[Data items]
<<<<

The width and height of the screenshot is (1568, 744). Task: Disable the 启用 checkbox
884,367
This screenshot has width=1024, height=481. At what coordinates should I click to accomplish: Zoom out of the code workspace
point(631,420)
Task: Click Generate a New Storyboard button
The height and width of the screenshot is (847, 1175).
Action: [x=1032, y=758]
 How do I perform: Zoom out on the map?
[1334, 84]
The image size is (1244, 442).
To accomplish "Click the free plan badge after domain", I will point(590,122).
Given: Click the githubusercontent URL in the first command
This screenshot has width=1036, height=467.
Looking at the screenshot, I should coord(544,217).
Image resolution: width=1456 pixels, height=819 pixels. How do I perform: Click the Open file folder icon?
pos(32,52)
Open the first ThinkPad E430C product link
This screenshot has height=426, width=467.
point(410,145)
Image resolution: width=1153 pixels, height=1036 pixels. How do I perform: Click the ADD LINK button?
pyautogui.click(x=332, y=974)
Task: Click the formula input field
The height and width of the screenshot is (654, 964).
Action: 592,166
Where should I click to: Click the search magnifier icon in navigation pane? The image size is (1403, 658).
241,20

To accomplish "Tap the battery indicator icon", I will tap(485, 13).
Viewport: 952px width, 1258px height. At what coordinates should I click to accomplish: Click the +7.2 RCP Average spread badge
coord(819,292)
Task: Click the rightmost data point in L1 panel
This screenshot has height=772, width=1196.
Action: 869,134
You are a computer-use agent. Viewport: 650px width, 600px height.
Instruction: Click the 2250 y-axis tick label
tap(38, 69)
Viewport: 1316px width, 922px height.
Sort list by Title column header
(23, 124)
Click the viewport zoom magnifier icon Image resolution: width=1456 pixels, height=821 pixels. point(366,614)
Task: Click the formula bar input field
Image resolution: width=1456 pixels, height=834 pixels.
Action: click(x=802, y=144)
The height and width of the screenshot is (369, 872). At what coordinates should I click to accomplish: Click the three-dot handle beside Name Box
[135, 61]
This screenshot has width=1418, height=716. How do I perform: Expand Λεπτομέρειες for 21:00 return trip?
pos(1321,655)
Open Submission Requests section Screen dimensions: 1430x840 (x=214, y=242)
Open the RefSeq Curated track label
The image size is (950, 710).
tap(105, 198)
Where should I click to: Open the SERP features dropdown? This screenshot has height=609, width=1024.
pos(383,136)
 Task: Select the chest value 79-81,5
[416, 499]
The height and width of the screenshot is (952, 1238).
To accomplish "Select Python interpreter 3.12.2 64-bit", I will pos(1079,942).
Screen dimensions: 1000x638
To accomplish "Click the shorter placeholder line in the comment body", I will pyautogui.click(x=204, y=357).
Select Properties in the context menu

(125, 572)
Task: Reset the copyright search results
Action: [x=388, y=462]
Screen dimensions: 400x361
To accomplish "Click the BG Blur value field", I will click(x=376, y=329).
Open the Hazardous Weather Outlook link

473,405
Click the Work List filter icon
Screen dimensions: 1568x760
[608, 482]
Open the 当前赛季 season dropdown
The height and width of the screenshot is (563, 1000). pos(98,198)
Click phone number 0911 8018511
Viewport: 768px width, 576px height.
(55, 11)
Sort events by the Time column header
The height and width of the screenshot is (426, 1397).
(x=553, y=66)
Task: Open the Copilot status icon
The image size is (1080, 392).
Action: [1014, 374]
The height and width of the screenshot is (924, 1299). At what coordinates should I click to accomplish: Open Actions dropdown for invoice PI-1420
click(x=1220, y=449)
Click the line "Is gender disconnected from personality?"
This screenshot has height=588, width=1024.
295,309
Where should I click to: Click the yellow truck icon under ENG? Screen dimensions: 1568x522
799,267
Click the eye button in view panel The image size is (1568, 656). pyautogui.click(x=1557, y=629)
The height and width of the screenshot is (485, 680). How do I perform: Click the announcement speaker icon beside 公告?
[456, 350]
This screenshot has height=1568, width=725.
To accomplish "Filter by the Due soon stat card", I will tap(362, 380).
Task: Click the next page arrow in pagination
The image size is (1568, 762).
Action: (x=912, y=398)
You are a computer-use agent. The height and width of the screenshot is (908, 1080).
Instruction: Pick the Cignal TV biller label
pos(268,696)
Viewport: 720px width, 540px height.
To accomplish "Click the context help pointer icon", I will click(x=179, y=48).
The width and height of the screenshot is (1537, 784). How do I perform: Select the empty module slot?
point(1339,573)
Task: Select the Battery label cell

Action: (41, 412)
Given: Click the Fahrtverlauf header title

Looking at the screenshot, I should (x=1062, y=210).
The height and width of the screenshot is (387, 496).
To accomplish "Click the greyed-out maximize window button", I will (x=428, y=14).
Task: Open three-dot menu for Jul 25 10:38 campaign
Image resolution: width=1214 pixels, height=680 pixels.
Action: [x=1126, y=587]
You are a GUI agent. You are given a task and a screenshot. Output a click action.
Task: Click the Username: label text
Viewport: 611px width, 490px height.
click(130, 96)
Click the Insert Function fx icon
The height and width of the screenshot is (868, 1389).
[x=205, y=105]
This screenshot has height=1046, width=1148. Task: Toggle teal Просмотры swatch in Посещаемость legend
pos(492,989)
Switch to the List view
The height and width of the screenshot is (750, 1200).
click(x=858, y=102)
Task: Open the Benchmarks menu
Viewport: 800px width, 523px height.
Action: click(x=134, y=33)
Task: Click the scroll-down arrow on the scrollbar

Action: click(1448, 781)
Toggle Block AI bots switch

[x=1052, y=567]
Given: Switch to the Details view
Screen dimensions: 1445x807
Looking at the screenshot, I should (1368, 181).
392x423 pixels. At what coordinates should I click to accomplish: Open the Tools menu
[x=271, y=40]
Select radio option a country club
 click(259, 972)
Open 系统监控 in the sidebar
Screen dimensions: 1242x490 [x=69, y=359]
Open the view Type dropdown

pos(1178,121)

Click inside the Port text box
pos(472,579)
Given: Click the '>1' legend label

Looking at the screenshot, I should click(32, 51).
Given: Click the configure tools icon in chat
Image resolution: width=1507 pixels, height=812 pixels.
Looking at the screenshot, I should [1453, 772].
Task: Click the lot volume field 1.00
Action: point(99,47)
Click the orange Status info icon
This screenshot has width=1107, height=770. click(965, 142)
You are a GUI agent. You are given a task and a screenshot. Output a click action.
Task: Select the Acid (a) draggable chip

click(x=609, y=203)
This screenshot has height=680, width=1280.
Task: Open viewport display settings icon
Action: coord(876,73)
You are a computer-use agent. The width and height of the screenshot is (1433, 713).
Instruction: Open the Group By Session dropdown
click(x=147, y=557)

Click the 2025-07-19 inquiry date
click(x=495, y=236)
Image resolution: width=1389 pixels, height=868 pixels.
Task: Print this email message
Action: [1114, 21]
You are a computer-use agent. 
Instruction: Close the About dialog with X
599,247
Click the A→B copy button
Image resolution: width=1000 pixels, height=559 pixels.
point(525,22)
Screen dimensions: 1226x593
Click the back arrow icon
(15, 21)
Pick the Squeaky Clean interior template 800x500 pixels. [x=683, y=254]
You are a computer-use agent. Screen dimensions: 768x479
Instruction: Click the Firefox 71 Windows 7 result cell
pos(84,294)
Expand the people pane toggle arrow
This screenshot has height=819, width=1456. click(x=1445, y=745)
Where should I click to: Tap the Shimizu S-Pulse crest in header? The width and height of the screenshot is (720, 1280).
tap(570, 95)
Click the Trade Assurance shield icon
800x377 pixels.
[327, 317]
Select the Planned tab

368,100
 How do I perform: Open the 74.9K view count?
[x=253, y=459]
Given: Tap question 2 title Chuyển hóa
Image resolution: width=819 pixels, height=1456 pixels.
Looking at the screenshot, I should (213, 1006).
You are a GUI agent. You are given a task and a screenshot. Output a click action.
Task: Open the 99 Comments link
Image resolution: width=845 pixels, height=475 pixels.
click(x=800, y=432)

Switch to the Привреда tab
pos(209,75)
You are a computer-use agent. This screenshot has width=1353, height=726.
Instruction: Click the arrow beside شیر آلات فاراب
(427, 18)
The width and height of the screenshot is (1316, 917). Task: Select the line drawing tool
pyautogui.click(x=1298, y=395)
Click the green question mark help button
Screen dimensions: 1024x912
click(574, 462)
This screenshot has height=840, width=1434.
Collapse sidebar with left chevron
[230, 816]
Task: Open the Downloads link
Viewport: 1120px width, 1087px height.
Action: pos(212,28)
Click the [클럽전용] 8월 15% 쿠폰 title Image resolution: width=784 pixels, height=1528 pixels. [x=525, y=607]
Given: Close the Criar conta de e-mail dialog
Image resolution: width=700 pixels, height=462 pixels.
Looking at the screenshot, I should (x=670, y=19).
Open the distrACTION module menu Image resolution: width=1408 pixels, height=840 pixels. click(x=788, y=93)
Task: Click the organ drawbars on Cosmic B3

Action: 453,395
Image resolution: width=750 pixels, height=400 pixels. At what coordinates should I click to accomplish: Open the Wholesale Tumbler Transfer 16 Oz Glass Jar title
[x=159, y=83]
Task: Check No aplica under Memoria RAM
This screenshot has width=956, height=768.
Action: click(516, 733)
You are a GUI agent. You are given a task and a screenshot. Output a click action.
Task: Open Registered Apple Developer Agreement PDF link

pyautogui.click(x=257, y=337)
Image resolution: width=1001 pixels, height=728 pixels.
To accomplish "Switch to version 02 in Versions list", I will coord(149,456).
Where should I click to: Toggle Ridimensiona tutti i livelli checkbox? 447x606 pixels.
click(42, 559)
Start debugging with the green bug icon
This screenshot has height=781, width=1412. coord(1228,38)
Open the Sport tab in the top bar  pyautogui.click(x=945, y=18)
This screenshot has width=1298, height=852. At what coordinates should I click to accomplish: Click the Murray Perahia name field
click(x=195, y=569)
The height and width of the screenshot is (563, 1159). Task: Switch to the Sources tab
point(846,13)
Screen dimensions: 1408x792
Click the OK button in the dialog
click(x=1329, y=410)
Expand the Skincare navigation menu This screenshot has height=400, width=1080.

>>>>

#### [PROBLEM]
Lay out the lines of the items, from the line with "Switch to the Привреда tab" through the line with "Action: pos(212,28)", as a Markdown table with the columns Row and Item line. Number each row and leave out any blank lines.

#### [FINAL ANSWER]
| Row | Item line |
|---|---|
| 1 | Switch to the Привреда tab |
| 2 | pos(209,75) |
| 3 | You are a computer-use agent. This screenshot has width=1353, height=726. |
| 4 | Instruction: Click the arrow beside شیر آلات فاراب |
| 5 | (427, 18) |
| 6 | The width and height of the screenshot is (1316, 917). Task: Select the line drawing tool |
| 7 | pyautogui.click(x=1298, y=395) |
| 8 | Click the green question mark help button |
| 9 | Screen dimensions: 1024x912 |
| 10 | click(574, 462) |
| 11 | This screenshot has height=840, width=1434. |
| 12 | Collapse sidebar with left chevron |
| 13 | [230, 816] |
| 14 | Task: Open the Downloads link |
| 15 | Viewport: 1120px width, 1087px height. |
| 16 | Action: pos(212,28) |